Erin Hartman - Sensitivity Analysis for Survey Weights

Encina Hall West, room 400

Survey weighting allows researchers to account for bias in survey samples, due to unit nonresponse or convenience sampling, using measured demographic covariates. Unfortunately, in practice, it is impossible to know whether the estimated survey weights are sufficient to alleviate concerns about bias due to unobserved confounders or incorrect functional forms used in weighting. In the following paper, we propose two sensitivity analyses for the exclusion of important covariates: (1) a sensitivity analysis for partially observed confounders (i.e., variables measured across the survey sample, but not the target population), and (2) a sensitivity analysis for fully unobserved confounders (i.e., variables not measured in either the survey or the target population). We provide graphical and numerical summaries of the potential bias that arises from such confounders, and introduce a benchmarking approach that allows researchers to quantitatively reason about the sensitivity of their results. We demonstrate our proposed sensitivity analyses using state-level 2020 U.S. Presidential Election polls.

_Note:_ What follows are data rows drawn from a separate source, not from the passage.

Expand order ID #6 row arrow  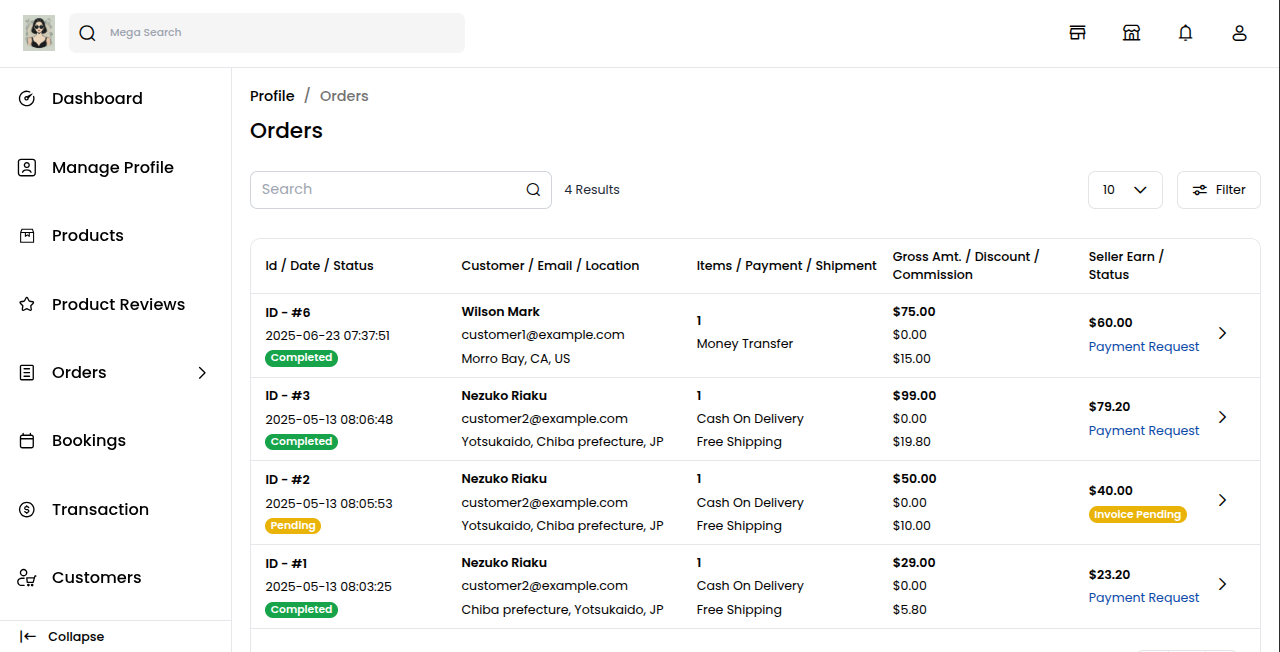1222,333
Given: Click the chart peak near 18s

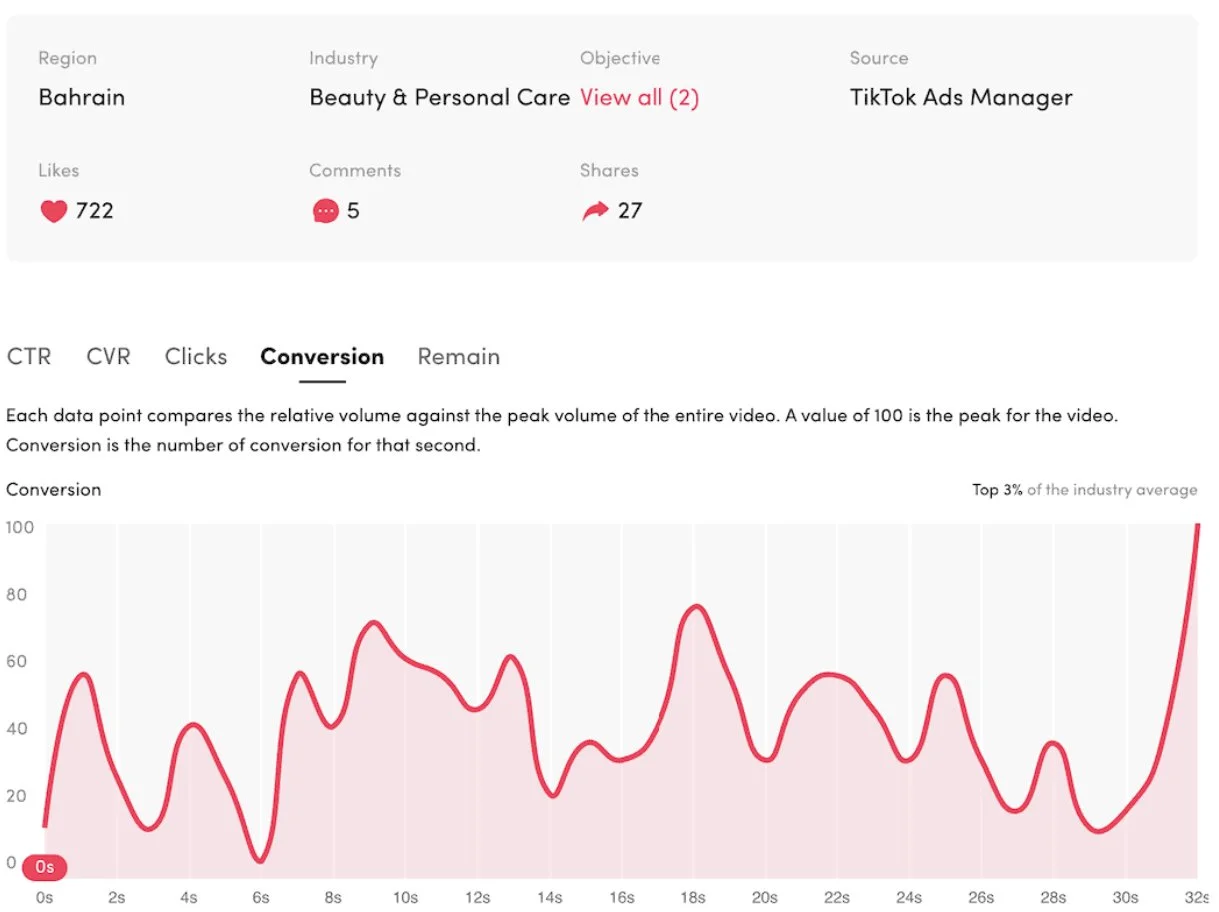Looking at the screenshot, I should [695, 606].
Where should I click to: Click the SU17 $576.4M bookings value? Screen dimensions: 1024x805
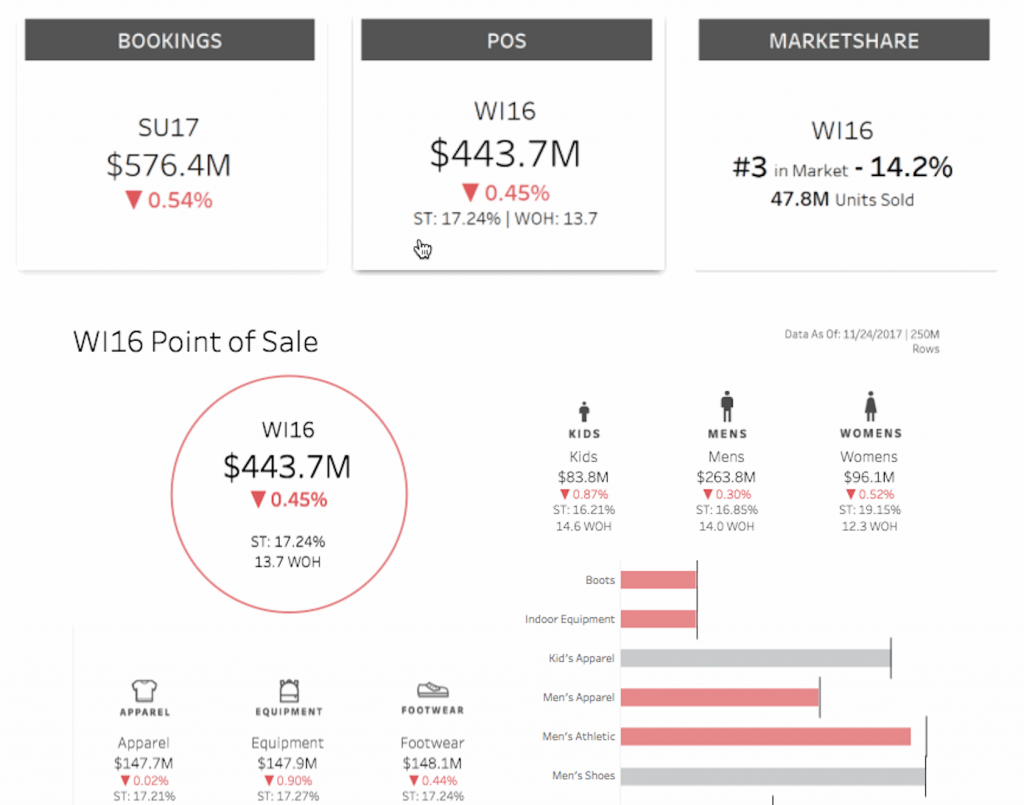168,165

Erin Hartman is an Assistant Professor of Political Science at the University of California, Berkeley. Her research sits at the intersection of the social sciences and statistics. Her mission is to create a body of research that bridges these two worlds — with an emphasis on answering causal questions — within which experts from both worlds can have dialogue with one another and foster beneficial collaborations.

Her research sits primarily in the field of causal inference and survey design and analysis. Her main research agendas focus on external validity of experiments, falsification testing, and survey weighting.